» **WHAT YOU WILL DO**: Each line of the entries that contains the word "computer" adds one. Reply with the resulting number only.

Saved data entries:
=== Section Start ===

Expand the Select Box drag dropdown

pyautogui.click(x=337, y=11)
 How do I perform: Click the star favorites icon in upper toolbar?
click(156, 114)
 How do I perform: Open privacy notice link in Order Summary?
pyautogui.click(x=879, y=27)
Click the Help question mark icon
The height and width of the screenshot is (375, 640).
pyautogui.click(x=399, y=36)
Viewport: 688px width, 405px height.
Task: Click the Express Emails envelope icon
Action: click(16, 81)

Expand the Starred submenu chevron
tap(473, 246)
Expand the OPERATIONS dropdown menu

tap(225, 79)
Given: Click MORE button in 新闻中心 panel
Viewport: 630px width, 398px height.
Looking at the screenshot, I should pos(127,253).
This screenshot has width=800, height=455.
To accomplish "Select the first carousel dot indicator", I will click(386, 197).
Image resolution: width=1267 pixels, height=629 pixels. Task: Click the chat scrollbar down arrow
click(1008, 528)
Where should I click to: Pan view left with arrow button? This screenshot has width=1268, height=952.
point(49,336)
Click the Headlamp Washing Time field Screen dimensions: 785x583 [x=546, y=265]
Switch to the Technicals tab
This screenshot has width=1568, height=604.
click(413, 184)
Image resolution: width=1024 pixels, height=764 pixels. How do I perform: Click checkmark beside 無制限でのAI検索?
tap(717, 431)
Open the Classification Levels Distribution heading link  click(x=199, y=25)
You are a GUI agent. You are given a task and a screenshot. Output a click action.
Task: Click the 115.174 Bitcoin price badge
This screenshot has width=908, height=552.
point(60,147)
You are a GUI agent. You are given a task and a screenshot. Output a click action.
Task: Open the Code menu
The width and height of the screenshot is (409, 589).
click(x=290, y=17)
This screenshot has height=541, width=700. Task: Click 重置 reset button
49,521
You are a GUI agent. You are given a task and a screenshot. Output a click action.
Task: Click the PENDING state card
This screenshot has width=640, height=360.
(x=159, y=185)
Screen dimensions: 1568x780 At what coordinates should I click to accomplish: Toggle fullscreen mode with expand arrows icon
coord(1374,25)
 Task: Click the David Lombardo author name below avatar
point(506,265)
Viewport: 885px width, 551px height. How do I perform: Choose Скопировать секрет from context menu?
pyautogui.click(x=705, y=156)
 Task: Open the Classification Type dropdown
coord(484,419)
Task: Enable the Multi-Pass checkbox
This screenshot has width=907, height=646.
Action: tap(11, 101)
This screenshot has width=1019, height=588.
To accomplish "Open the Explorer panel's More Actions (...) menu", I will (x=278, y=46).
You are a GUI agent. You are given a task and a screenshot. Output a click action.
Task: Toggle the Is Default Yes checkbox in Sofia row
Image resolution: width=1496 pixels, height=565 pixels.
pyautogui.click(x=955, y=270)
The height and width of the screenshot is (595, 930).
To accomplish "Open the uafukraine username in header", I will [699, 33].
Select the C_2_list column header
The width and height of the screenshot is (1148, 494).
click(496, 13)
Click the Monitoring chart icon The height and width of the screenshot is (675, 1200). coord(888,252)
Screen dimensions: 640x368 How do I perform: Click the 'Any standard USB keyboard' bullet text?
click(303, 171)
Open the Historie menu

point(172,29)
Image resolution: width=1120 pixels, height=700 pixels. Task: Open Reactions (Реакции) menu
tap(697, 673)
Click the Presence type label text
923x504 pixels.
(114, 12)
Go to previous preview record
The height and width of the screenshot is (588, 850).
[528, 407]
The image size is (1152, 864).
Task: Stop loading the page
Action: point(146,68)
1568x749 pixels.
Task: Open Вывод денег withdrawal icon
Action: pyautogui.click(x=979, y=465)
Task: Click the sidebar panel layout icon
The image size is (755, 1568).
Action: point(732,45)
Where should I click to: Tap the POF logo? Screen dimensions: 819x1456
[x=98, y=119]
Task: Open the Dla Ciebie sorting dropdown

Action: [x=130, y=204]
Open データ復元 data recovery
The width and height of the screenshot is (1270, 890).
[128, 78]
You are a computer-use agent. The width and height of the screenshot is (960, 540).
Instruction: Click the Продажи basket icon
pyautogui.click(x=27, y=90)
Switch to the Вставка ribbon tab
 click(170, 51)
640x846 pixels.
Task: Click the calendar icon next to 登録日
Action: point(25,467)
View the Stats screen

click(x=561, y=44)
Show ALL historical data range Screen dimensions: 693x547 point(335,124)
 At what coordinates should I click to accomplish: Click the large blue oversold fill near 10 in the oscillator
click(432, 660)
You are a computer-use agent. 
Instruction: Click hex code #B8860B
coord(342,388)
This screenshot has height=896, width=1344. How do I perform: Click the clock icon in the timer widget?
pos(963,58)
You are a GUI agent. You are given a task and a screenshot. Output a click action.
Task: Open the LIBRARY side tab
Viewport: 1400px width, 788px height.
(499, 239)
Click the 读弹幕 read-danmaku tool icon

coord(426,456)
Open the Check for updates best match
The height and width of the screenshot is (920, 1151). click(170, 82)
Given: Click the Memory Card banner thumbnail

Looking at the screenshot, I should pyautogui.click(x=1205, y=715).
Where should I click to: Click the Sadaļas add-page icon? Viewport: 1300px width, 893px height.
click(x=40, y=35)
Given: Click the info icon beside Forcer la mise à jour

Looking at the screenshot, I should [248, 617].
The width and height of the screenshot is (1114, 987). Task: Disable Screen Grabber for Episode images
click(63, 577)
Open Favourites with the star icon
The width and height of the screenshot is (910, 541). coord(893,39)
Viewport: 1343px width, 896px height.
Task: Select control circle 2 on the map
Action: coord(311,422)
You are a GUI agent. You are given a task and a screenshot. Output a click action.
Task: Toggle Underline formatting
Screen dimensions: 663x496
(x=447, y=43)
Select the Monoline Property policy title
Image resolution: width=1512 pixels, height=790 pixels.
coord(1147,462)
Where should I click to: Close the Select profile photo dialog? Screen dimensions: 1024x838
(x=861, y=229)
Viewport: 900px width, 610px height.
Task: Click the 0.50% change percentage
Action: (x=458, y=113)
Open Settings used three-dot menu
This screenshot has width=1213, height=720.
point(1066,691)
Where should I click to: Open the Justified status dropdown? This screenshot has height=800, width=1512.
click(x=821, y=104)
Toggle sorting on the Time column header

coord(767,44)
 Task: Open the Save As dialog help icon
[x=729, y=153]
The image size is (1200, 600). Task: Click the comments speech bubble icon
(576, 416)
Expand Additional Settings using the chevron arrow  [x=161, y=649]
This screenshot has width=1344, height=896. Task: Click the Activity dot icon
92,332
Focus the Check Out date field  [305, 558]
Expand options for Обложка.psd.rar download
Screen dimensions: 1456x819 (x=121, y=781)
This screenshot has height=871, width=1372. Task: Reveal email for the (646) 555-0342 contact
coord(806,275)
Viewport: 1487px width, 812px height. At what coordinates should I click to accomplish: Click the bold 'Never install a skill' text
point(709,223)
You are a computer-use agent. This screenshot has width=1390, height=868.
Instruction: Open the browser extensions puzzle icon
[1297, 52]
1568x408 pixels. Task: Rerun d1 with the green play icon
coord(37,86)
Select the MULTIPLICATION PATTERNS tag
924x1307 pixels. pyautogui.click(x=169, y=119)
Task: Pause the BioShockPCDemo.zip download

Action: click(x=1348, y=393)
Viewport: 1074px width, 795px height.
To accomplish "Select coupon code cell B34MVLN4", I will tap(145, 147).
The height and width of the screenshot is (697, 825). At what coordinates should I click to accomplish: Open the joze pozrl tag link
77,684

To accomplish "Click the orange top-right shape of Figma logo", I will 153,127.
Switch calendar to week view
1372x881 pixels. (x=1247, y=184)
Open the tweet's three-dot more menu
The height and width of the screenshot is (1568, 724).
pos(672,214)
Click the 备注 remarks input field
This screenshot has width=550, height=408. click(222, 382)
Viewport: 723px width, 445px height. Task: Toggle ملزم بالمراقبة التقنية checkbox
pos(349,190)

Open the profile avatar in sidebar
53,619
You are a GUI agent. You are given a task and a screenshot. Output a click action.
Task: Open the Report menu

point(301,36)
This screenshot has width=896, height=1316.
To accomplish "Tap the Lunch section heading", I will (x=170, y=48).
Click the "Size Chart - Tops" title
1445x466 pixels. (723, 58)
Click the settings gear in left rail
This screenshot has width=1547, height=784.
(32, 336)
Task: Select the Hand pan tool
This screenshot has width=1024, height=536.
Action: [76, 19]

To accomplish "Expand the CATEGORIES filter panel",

=== Section End ===

» **WRITTEN ANSWER**: 3